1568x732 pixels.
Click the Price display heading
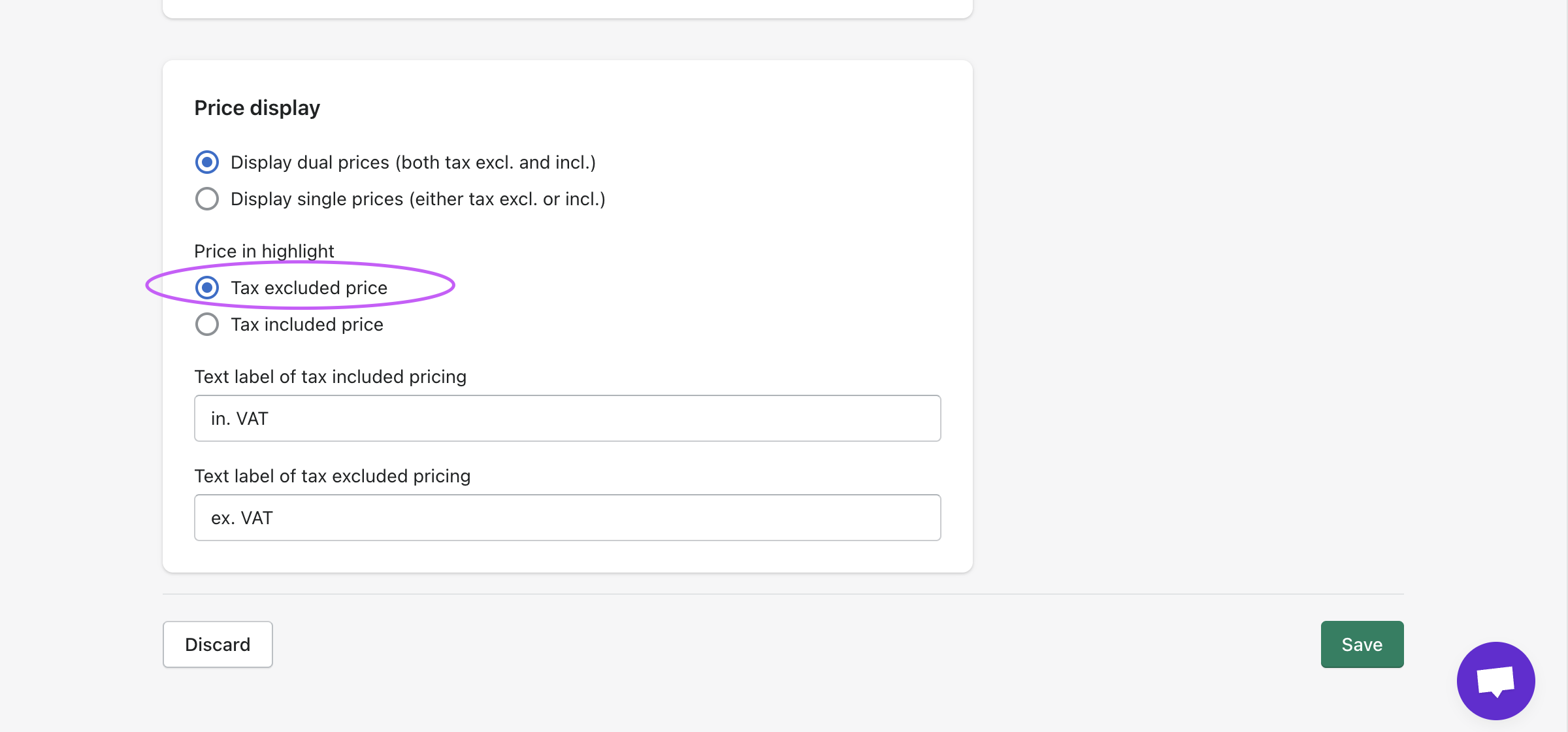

□ □ □ □ □

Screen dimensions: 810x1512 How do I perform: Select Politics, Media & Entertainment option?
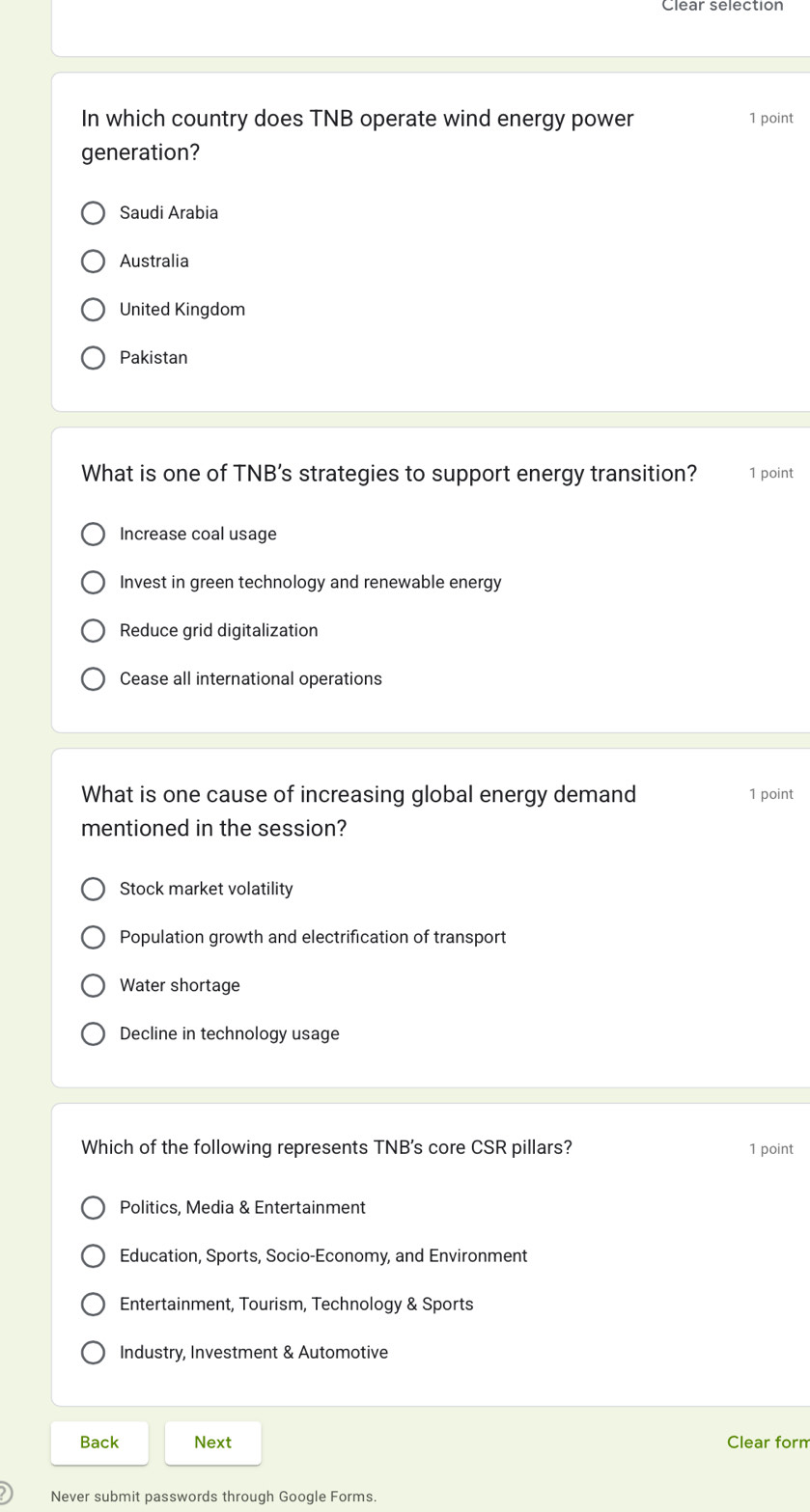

□ □ □ □ □

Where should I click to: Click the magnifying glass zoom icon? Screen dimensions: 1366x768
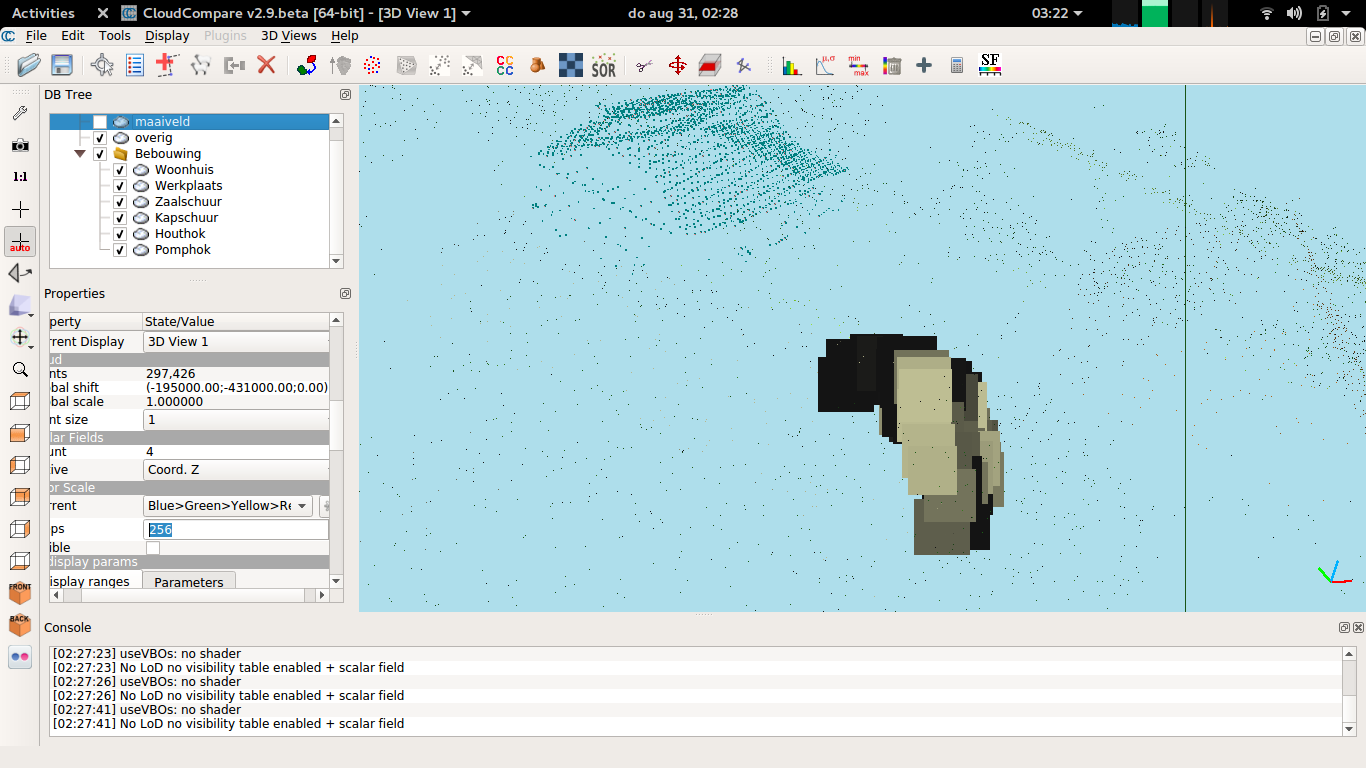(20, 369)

□ □ □ □ □

> What you should do
Would you quote everything above from the line containing "1568x732 pixels." down to the line containing "Click the Price display heading"? Include both of those lines and nothing else.

> Result for this task
1568x732 pixels.
Click the Price display heading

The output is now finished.